Up until 1927, the gym of Des Moines Universtiy was housed in the basement of the Arts and Science Hall. The ceilings were so low that basketball players had to bank shots off the ceiling to score (1). Dr. Frank E. Folk, president of the Alumni and Patron Club, pushed to get a more suitable accommodation for the athletes of Des Moines University (2).
When the school was sold to a developer in the 1950s, the gym was the only building to survive the razing. It’s been a number of things over the years including an auto store (3), and currently a daycare center.
Over the next couple of weeks, I will post several photos of the gym during different time periods.
(1) Cardaro, Tony. “Once Banked Cage Shots Off Ceiling.” Des Moines Tribune. Des Moines, Iowa: 28 January 1955, p. 16. Newspapers.com. Accessed: 17 October 2017.
(2) “Des Moines University’s New Field House to be Opened Tonight.” Des Moines Tribune. Des Moines, Iowa: 05 January 1927, p. 10. Newspapers.com Accessed: 17 October 2017.
(3) Lancaster, John. with photographs by Chuck Anderson. “Douglas, Euclid–A Big Change.” Des Moines Tribune.
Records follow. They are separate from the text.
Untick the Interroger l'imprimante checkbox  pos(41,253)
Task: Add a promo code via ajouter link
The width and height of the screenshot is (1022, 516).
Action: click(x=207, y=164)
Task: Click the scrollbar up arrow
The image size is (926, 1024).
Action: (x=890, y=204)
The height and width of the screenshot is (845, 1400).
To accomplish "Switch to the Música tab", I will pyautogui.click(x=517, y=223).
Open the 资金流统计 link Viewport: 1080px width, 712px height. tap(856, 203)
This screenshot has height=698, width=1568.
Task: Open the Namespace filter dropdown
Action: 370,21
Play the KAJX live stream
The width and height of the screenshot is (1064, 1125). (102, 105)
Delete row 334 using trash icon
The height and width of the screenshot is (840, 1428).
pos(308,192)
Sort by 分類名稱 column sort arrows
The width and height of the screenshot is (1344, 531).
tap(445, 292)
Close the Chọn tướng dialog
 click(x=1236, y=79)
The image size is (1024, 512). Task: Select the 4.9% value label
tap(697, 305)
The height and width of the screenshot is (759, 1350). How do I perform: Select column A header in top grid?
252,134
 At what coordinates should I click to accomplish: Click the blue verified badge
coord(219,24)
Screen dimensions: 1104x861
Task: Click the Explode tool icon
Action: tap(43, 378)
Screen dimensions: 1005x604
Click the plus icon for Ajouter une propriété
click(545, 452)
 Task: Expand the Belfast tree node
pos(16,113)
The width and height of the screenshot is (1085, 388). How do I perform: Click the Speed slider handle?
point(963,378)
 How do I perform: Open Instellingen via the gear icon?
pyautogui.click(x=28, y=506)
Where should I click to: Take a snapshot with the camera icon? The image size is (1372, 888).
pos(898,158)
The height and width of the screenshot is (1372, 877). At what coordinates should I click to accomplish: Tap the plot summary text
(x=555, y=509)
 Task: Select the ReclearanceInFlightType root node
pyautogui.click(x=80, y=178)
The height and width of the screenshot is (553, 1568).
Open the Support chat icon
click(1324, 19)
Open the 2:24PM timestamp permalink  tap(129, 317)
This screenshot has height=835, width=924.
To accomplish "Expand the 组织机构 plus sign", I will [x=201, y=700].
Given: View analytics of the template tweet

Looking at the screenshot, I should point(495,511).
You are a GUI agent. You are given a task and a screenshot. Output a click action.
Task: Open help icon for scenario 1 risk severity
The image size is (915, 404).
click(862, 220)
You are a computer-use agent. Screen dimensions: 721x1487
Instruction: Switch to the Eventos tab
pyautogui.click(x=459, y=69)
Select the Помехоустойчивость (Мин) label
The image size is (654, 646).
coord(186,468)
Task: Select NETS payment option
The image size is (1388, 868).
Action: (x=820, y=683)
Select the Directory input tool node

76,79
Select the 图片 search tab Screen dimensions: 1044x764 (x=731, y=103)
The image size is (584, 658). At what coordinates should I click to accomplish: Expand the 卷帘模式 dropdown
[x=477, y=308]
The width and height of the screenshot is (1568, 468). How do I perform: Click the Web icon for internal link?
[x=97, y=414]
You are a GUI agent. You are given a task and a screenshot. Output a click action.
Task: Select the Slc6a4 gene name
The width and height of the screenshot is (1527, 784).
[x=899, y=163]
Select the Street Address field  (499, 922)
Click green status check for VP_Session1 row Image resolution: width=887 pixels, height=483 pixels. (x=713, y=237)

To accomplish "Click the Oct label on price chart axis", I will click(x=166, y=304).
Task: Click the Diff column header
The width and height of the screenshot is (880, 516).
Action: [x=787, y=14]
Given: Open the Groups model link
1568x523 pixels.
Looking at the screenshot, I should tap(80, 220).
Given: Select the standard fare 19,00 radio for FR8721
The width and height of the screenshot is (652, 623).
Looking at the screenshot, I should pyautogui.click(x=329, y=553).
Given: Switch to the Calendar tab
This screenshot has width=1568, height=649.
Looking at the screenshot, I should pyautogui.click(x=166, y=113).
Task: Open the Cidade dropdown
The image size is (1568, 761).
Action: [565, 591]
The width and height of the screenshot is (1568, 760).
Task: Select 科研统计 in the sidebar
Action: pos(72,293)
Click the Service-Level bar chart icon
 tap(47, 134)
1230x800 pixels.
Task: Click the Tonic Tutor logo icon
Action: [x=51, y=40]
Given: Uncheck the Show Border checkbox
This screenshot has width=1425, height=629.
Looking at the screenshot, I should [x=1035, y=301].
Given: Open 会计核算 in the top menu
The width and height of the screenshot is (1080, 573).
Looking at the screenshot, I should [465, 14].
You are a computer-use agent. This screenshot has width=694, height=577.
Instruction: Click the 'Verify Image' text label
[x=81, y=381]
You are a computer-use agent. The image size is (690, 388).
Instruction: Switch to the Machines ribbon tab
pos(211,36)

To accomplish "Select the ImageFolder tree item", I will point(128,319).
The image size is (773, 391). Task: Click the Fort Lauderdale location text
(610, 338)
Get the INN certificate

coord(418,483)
Des Moines, Iowa: 13 April 1982, p. 22. Newspapers.com. Accessed: 17 October 2017.
The photograph above was taken of Childs Hall in March of 1955. This was the final building to be razed due to an agreement between the remaining Lawsonomists and the developer so the Lawsonomists could find other housing.
President Longwell did not believe in college sports. He thought it took too much time away from a student when they should be focused on their academics. Longwell did believe in what he called ‘physical culture’. This amounted to all students participating in calisthenics before chapel exercises.
By 1901, Longwell had little say in the building of the athletic field, shown above. He’d been ousted during a change of management. By 1902, he returned to take control of the school once more.
Highland Park College, and later, Des University, would keep their football, basketball, baseball and track even through all the owner changes.
In 1927, the gymnasium was built a few blocks west of the athletic field. The gym survived. The athletic field did not. The land at East Douglas & Cornell was razed in 1955 to make way for home development.
Livingston, T. M. “Highland Park College.” Highland Park News and Advertiser, Vol. XXX, No. 10, March 8, 1955, p. 2.
Longwell, O.H. Autobiography., p. 104
The Piper. Annual. 1911.
The Tiger. Annual. 1920.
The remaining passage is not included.